■ WRITTEN INSTRUCTION: Convert the listing from the line with "Click the Confirmação" up to and including the line with "click(x=339, y=256)" into a JSON list of strings, one string per line and no entries for blank lines.

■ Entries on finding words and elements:

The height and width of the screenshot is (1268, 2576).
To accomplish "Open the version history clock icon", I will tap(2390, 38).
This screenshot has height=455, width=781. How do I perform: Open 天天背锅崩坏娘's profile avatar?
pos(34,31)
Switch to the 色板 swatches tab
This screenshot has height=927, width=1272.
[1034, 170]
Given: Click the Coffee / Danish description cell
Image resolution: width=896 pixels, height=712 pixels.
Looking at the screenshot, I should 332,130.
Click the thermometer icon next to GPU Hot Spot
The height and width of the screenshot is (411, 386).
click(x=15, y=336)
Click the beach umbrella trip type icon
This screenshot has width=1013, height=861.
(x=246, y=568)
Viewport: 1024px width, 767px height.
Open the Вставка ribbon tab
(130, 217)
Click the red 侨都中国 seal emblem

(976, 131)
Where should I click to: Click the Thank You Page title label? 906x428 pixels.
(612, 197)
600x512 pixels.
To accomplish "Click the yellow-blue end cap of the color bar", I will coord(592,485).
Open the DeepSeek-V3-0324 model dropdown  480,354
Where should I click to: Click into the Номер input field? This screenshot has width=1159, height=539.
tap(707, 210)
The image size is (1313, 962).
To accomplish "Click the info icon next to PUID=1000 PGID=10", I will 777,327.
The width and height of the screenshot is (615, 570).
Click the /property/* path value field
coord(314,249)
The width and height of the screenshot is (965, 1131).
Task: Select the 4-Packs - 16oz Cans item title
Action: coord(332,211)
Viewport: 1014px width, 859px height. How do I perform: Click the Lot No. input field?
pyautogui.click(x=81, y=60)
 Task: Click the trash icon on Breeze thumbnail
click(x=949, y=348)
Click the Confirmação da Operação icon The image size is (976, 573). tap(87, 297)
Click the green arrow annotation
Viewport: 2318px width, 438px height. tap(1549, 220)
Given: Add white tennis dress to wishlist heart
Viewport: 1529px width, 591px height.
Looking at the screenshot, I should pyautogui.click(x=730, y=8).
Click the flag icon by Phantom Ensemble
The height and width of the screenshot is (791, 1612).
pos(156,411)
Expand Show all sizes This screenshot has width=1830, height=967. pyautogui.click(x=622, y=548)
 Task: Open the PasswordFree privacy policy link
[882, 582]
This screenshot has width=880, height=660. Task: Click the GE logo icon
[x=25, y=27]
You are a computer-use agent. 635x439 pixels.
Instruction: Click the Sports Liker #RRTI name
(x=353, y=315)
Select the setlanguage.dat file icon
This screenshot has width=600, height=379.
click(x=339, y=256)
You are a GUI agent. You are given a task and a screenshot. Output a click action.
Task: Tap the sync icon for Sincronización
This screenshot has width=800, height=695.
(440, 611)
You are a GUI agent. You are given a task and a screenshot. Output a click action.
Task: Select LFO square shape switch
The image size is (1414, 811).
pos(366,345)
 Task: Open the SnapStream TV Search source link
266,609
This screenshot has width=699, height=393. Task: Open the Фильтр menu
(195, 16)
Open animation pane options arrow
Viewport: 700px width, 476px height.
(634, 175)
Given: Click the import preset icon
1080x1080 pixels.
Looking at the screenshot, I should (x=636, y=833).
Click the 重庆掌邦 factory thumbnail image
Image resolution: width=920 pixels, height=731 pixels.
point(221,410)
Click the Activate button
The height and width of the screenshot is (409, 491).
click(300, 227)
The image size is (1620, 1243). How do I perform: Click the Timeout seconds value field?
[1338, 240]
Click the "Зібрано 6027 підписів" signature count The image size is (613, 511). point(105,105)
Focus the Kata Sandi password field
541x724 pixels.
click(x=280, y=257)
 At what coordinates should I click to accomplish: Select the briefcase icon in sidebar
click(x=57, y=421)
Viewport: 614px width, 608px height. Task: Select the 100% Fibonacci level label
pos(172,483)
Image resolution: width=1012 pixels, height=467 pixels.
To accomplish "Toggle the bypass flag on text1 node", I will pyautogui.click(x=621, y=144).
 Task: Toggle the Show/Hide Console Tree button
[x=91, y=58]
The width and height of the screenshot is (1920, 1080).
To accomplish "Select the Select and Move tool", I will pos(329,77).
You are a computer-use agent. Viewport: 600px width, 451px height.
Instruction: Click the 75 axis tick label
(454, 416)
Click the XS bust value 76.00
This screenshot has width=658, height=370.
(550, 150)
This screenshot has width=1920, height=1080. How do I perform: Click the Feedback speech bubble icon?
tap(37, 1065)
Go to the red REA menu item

■ ANSWER TO THE EXERCISE:
[
  "Click the Confirmação da Operação icon The image size is (976, 573). tap(87, 297)",
  "Click the green arrow annotation",
  "Viewport: 2318px width, 438px height. tap(1549, 220)",
  "Given: Add white tennis dress to wishlist heart",
  "Viewport: 1529px width, 591px height.",
  "Looking at the screenshot, I should pyautogui.click(x=730, y=8).",
  "Click the flag icon by Phantom Ensemble",
  "The height and width of the screenshot is (791, 1612).",
  "pos(156,411)",
  "Expand Show all sizes This screenshot has width=1830, height=967. pyautogui.click(x=622, y=548)",
  " Task: Open the PasswordFree privacy policy link",
  "[882, 582]",
  "This screenshot has width=880, height=660. Task: Click the GE logo icon",
  "[x=25, y=27]",
  "You are a computer-use agent. 635x439 pixels.",
  "Instruction: Click the Sports Liker #RRTI name",
  "(x=353, y=315)",
  "Select the setlanguage.dat file icon",
  "This screenshot has width=600, height=379.",
  "click(x=339, y=256)"
]